The application of digital forensics techniques in establishing the facts of a crime is not new. First termed ‘computer forensics’, these techniques began during the mid 1980’s, growing in popularity throughout the late 80’s and early 90’s, with the first ever Computer Analysis and Response Team being created in the USA in 1984 (Whitcomb 2002), followed a year later by a Computer Crime Squad in London’s Metropolitan Police. With the massive growth in cyber crime in recent years, digital forensics techniques and tools have developed at pace as we race to secure our information in the online space, including in the protection of intellectual property rights, of which student work could be considered an example.
The National Institute of Standards and Technology Glossary (NIST 2021) describes digital forensics as ‘the application of computer science and investigative procedures involving the examination of digital evidence - following proper search authority, chain of custody, validation with mathematics, use of validated tools, repeatability, reporting, and possibly expert testimony’. These techniques are used in criminal investigations as a means to identify the perpetrator of, or accomplices to, a crime and their associated actions. They are sometimes used in cases relating to intellectual property to establish the legitimate ownership of a variety of objects, both written and graphical (Fu et al. 2011), as well as in fraud and forgery (Jeong and Lee 2017).
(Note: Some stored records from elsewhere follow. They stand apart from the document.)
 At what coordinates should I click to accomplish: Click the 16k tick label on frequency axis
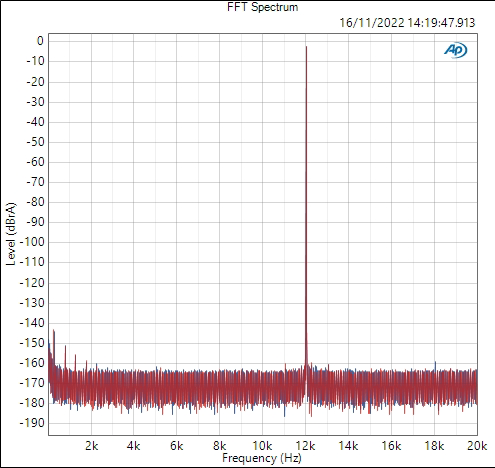(391, 446)
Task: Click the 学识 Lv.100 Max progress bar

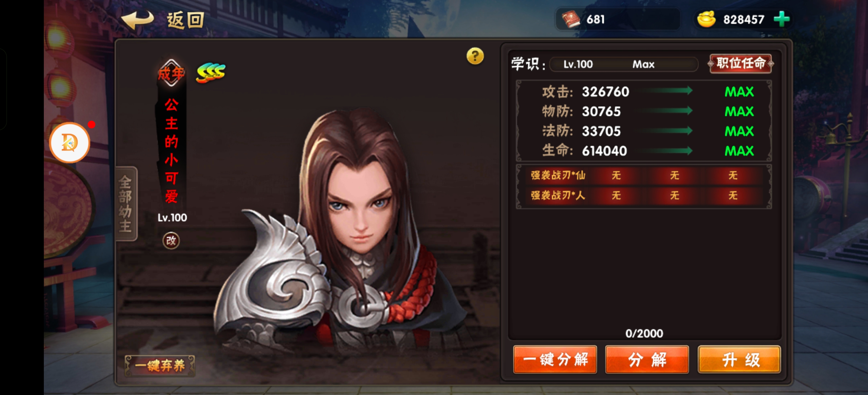Action: 624,64
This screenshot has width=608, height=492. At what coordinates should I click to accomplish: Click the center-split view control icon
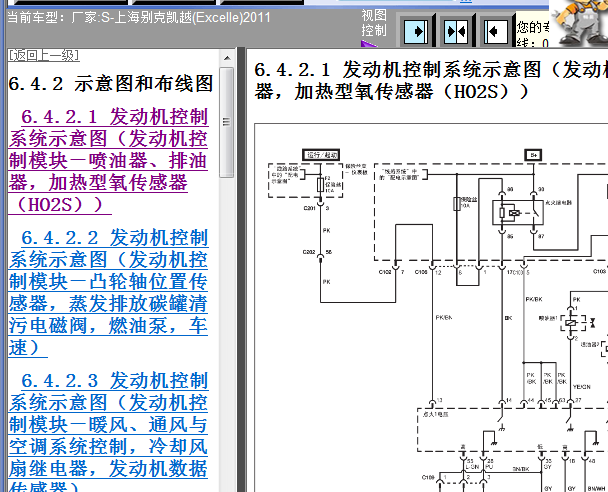click(456, 31)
Using digital forensics in academic misconduct settings has been mooted previously by Klopper (2009), who suggests that the weakness of anti-plagiarism programs is that they function on non-semantic grounds and that they only use the surface web to access documents. Klopper discusses the disciplines of Forensic Auditing and Computer Forensics and their shortcomings, and suggests that a new interdiscipline combining Cyber Forensics and Forensic Linguistics, namely ‘Cyber Forensic Linguistics’, would help harness the tools that could counteract plagiarism. This focuses on linguistics and forensic analysis using computing techniques, linked to the surface and dark web. However, as with many previous suggestions of ‘forensics’ this approach focuses primarily on the text or language within the document, not on the document as an object in its own right.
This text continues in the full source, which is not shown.